Hello,
Has Anyone tried to feed pdf directly to LLM and extracted the details instead of doing in normal way like converting the pdf each page into image and passing this image to LLM vision model for extraction of details.
AIP Agent with document context RAG is currently doing the same thing but there is a limitation on number/size of pdfs.
Want the same functionality in code repository to loop through all the pdf files to get the important fields extracted.
1 Like
import {Objects} from “@foundry/ontology-api”
import { Function, MediaItem } from “@foundry/functions-api”
// import { GPT_4o } from “@foundry/models-api/language-models”
import { AnthropicClaude_3_5_Sonnet_V2 } from “@foundry/models-api/language-models”
export class Aip_module {
@Function()
public async createChatCompletion(userInput: string): Promise<string | undefined> {
try {
// Get all data with proper async operation
const mediaObjects = await Objects.search().myObject().allAsync();
if (!mediaObjects || mediaObjects.length === 0) {
throw new Error("No data found");
}
const media = mediaObjects[0];
if (!media.mediaReference) {
throw new Error("No media reference found");
}
// Check if it's a document type and handle accordingly
if (MediaItem.isDocument(media.mediaReference)) {
// For machine-generated PDFs, use extractTextAsync
const extractedText = await media.mediaReference.extractTextAsync({});
if (!extractedText || extractedText.length === 0) {
// If no text extracted, try OCR as fallback
const ocrText = await media.mediaReference.ocrAsync({
languages: [],
scripts: [],
outputType: 'text'
});
return ocrText.join(' ');
}
return extractedText.join(' ');
} else {
throw new Error("Media is not a document type");
}
} catch (error) {
console.error("Error processing document:", error);
throw error;
}
}
} // end class
Hello,
Object cannot be created using mediaset directly. Typescript code repository will require object types as input instead of mediaset.
I want to have a functionality in pyspark code repository to extract the pdf data directly instead of looping through each page and extract the text.
Have you tried to extract the pdf directly using LLM in pyspark code repo?

## Work to complete
Quote the forum thread on feeding PDFs straight to an LLM word for word, from "I want to have" to "pyspark code repo?".

## Supplied data
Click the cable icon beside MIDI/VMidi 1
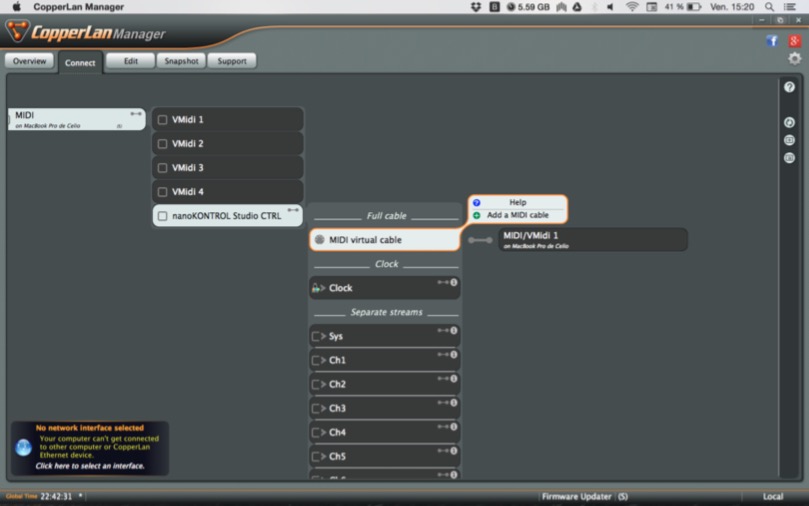 pos(480,240)
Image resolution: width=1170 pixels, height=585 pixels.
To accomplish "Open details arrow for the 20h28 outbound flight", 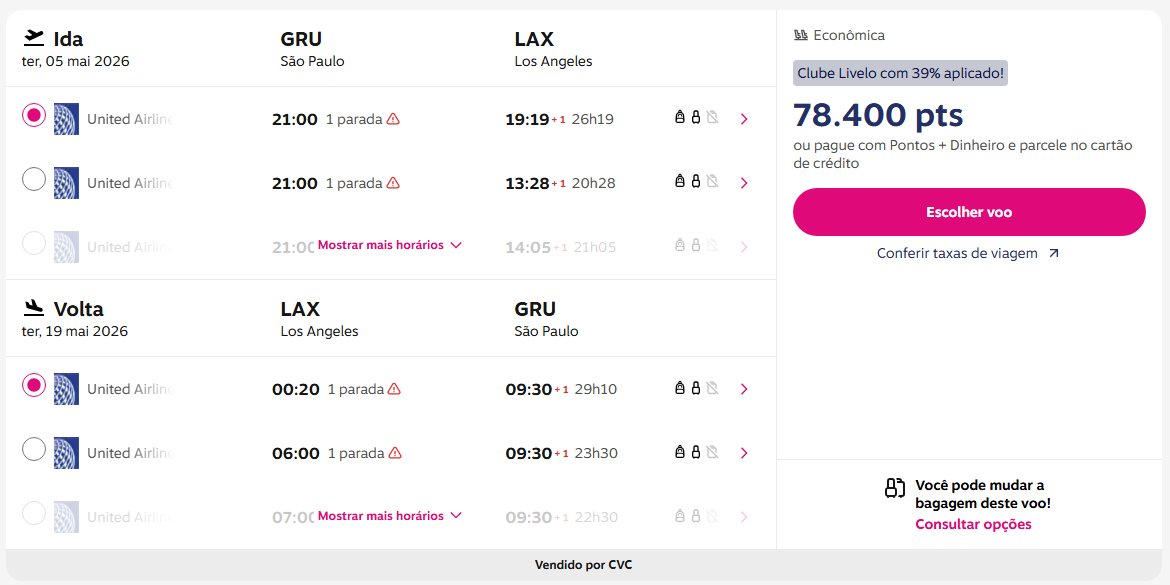I will (743, 183).
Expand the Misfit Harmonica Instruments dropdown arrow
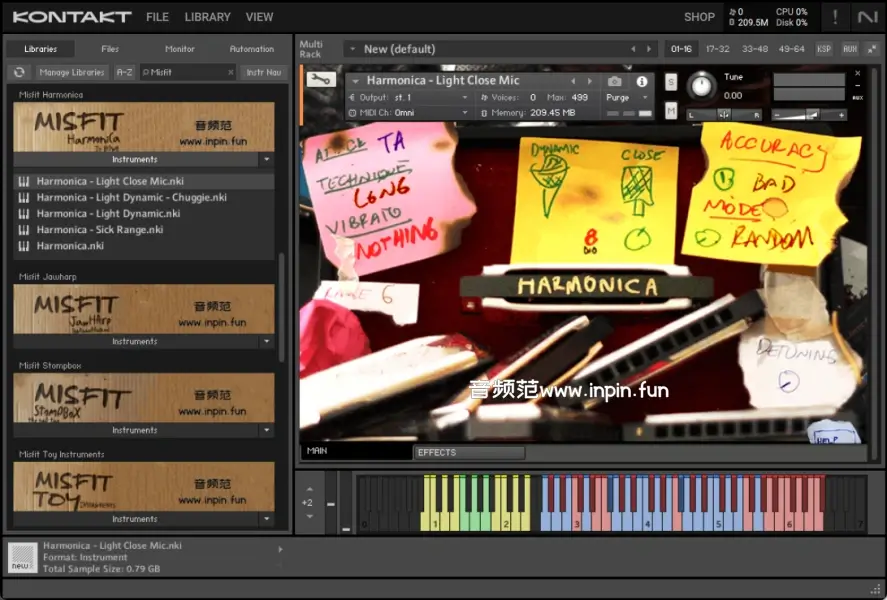Viewport: 887px width, 600px height. click(x=266, y=159)
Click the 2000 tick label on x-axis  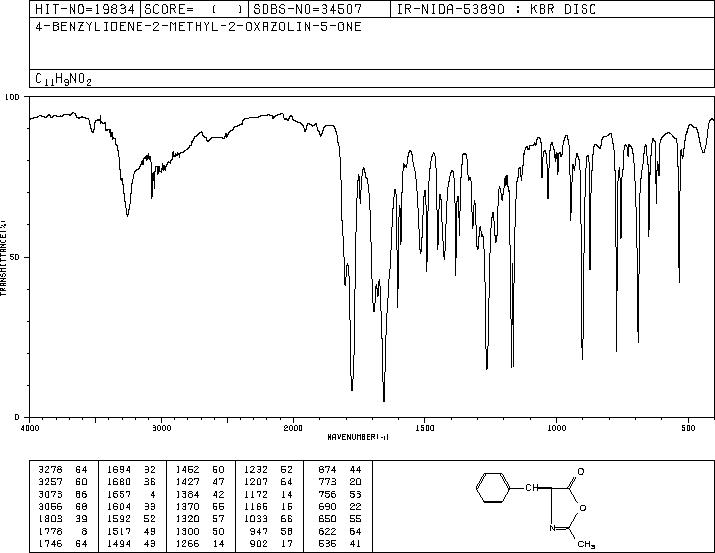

## Solution to this exercise
I want to have a functionality in pyspark code repository to extract the pdf data directly instead of looping through each page and extract the text.
Have you tried to extract the pdf directly using LLM in pyspark code repo?